**STATED TASK 1**
Copy out, word for word, the part of the records that opens with the line containing "Click the canvas" and closes with the line containing "Action: click(x=334, y=186)", both of those lines included.
## begin PAGE
Their scars, our scars

May 1, 2011

I’m on a plane from Los Angeles to JFK. About an hour before we touch down, the word goes out that the U.S. military has found and killed Osama bin Laden in Pakistan. I land, make a few frames at baggage claim of people watching television while I wait for my bag. Then it’s talk my way to the front of a very long taxi line and make my way to Times Square and the site of the former World Trade Center towers, which many now refer to as Ground Zero. I notice an air of celebration.

People are cheering, waving American flags. There is quite a bit of media. I wonder what this must look like to the rest of the world, here we are celebrating the killing of a man. True, he came to represent the war against terror in the United States, but it seemed to be a celebration of death, at a place that had come to symbolize the death of many at the hands of extremists. Remembering the scenes of some burning American flags and cheering after the attacks of September 11, 2001, and the outrage it caused, I make pictures of the scene. This is a historic milestone in a war that had begun nearly ten years earlier, and this is a turning point in the psyche of America.
## end PAGE
## begin INPUT FOR THIS TASK
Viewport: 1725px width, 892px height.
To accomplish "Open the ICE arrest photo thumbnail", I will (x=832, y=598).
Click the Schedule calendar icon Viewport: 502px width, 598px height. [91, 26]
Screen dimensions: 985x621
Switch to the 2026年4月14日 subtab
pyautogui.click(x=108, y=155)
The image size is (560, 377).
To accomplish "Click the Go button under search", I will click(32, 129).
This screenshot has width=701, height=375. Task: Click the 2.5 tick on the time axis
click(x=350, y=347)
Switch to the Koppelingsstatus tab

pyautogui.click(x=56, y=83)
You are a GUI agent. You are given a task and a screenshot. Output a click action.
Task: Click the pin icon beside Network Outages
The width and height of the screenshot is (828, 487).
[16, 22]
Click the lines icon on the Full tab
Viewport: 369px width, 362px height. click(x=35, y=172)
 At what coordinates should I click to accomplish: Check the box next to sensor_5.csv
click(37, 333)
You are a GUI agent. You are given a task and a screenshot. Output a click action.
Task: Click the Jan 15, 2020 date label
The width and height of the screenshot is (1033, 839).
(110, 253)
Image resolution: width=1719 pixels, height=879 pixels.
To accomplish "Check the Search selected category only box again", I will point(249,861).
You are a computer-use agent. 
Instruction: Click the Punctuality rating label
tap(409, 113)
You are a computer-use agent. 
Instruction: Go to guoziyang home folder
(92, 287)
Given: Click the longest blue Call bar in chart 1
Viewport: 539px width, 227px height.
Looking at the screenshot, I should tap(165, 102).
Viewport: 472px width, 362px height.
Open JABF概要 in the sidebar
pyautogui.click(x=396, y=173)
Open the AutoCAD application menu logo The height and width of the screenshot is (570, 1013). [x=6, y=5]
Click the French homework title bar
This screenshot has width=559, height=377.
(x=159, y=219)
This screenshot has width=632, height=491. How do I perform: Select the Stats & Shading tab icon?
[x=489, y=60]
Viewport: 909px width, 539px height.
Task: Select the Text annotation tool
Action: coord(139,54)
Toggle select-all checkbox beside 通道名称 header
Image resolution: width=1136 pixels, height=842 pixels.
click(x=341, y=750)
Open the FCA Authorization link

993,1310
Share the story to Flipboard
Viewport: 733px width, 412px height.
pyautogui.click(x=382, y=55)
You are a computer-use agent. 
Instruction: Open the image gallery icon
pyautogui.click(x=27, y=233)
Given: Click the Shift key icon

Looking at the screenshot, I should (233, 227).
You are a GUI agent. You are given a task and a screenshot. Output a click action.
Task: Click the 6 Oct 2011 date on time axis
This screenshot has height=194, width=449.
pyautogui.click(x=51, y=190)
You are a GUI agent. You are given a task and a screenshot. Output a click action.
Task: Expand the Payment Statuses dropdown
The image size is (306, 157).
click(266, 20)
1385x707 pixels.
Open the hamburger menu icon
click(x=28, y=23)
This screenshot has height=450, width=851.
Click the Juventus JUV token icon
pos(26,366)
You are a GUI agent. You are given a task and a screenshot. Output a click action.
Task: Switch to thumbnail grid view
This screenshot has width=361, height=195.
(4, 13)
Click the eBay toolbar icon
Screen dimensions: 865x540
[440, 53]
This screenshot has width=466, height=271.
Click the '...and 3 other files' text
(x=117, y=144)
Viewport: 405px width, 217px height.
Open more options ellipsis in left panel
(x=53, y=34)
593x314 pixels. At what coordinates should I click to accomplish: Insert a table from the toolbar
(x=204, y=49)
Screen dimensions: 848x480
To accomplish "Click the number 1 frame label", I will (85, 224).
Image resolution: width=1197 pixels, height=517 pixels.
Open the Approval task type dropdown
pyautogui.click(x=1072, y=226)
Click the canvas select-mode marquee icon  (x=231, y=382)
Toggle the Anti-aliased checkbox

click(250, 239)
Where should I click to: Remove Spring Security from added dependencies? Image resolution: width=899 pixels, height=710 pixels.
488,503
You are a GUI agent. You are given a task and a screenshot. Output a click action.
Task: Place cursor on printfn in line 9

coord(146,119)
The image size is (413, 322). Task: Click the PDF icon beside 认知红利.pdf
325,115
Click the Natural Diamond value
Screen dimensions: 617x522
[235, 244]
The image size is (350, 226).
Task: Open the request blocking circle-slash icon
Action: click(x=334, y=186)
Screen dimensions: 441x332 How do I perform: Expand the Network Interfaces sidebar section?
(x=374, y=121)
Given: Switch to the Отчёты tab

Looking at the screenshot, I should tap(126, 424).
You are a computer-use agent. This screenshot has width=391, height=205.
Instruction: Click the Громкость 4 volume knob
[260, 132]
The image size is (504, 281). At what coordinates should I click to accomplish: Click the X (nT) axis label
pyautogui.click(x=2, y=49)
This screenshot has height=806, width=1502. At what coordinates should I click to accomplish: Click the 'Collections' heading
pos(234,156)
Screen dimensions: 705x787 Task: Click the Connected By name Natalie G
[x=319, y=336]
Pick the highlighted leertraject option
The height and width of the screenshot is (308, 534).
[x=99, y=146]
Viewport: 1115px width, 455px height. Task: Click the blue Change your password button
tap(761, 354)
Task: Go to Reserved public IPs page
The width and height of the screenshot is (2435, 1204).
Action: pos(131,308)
## end INPUT FOR THIS TASK
**STATED TASK 2**
Continue the account of the night Osama bin Laden's death was announced, picking up after its last sentence.

**RESULT 1**
Click the canvas select-mode marquee icon  (x=231, y=382)
Toggle the Anti-aliased checkbox

click(250, 239)
Where should I click to: Remove Spring Security from added dependencies? Image resolution: width=899 pixels, height=710 pixels.
488,503
You are a GUI agent. You are given a task and a screenshot. Output a click action.
Task: Place cursor on printfn in line 9

coord(146,119)
The image size is (413, 322). Task: Click the PDF icon beside 认知红利.pdf
325,115
Click the Natural Diamond value
Screen dimensions: 617x522
[235, 244]
The image size is (350, 226).
Task: Open the request blocking circle-slash icon
Action: click(x=334, y=186)

**RESULT 2**
Less than 24 hours later, I’m behind a barricade at the Met Gala, an event that is on par with some of the more high profile celebrity events in the United States. It’s sort of an Oscars for the East Coast, with a high level of star participation. But it’s a grueling parade of celebrities, all walking past a long line of photographers. There is Beyonce in a dress that rendered her nearly unable to walk up the stairs, there are Tom and Gisele, there is Rhianna, and there is the last minute arrival of Madonna.